Monday, May 21, 2007

INTERROGATION (VI): THE SOPHISTICATES

When not incarcerated, Sirius radio host John DeVore writes plays. What kind of plays? Sophisticated ones. Like The Sophisticates, which opens on June 1. We caught up with John at a recent parole hearing to find out what he has to say about the Pretentious process.

What exactly makes your show so damn pretentious anyway?
It's not "pretentious." It is sincere. My play, The Sophisticates, is a profound work of art that nibbles at the nerve endings of the self-conscious, like a melancholy incubus with a liberal arts degree. While the other shows in the festival aspire to "pretentiousness," my show strives to molest the unknowable, and thereby, I hope to achieve artistic sublimity; I am happy to let my so-called "colleagues" rut in their collective creative feces, pining for validation from the press and the artistic elite, while I lurch, from the clutch of the metaphysical grave, to stroke the cheek of God

Name some obscure influences on your work – extra points for unpronounceability.
Jerzy Grotowski. Michel Foucault. Michael Gardner.

The late Roland Barthes once wrote "For the theatre one needs long arms; it is better to have them too long than too short. An artiste with short arms can never, never make a fine gesture." Explicate.
Long arms are important, especially if one's artistic cock is giraffe-like.

In what ways do you plan on alienating your audience? Cite an intentionally opaque or confusing moment within your production.
Once you are all dead, you'll understand how brilliant I was and am.

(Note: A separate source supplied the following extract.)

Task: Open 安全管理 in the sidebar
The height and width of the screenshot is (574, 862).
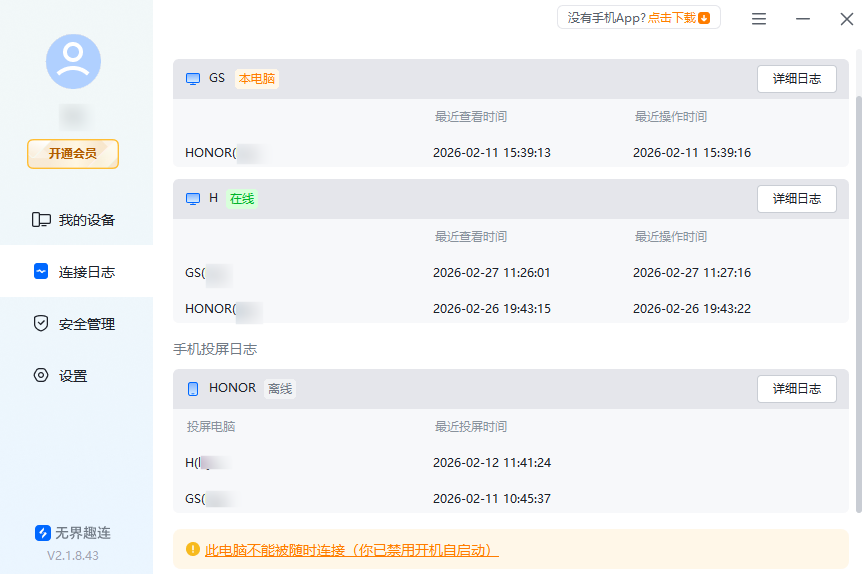Action: click(76, 324)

Which other Pretentious Festival show will you declare as your sworn ideological enemy, and why?
Hamlet is for fuckwads. Poeta nascitur, non fit.

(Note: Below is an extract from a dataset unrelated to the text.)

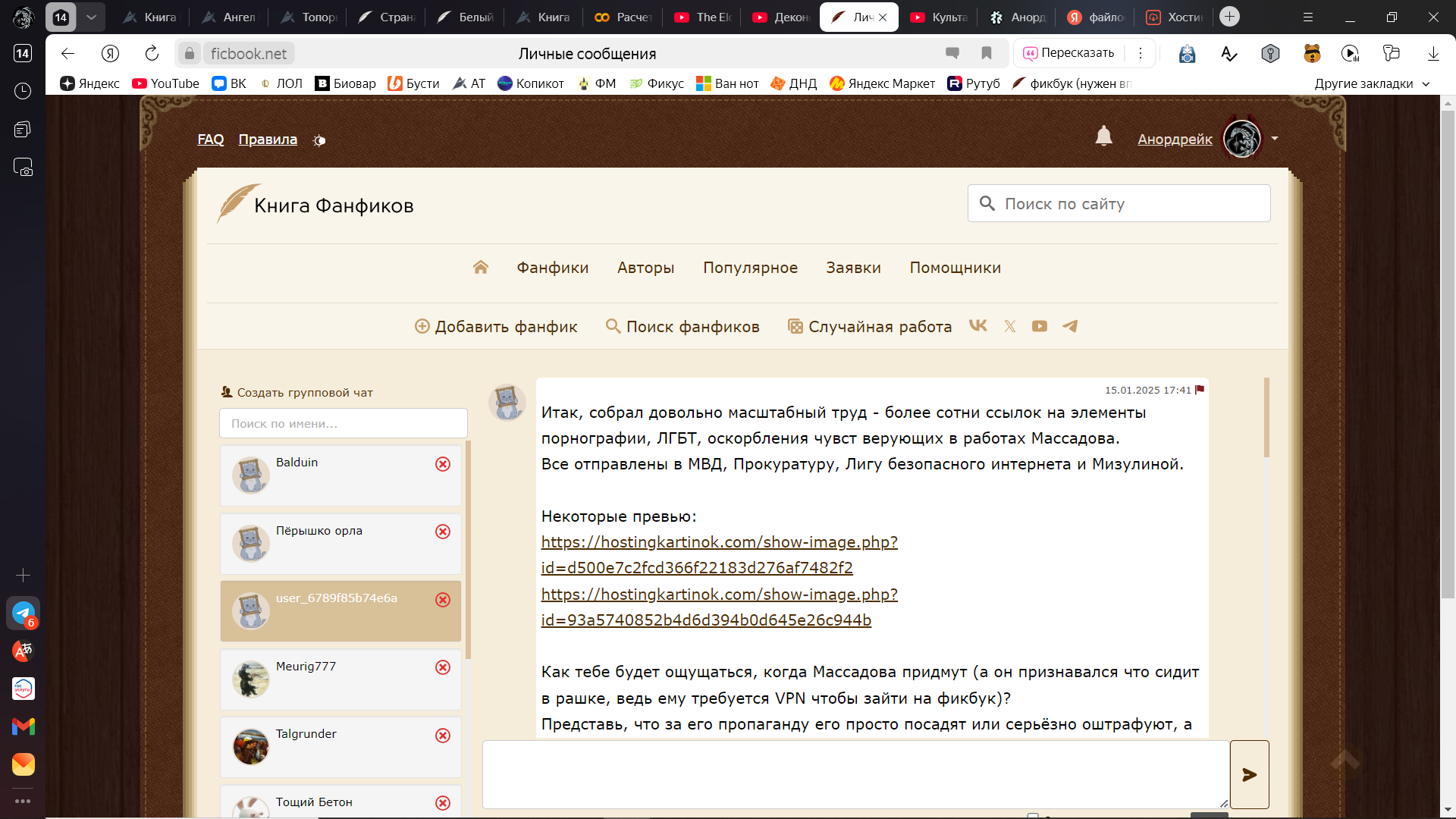Click the red report flag on message

[x=1200, y=390]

Please give us the gist of the acceptance speech you would use were you to win one of our Pretentious Awards.
"John DeVore ... has asked me to tell you, in a very long speech which I cannot share with you presently—because of time—but I will be glad to share with the press afterward—that he must... very regretfully cannot accept this very generous award. And the reason for this being... are the treatment of American Indians today by the theater industry… excuse me… and on stage, and also the recent happenings at Wounded Knee. I beg at this time that I have not intruded upon this evening and that we will, in the future…our hearts and our understanding will meet with love and generosity. Thank you on behalf of John DeVore." – To be delivered by John DeVore's humble servant, RJ Tolan.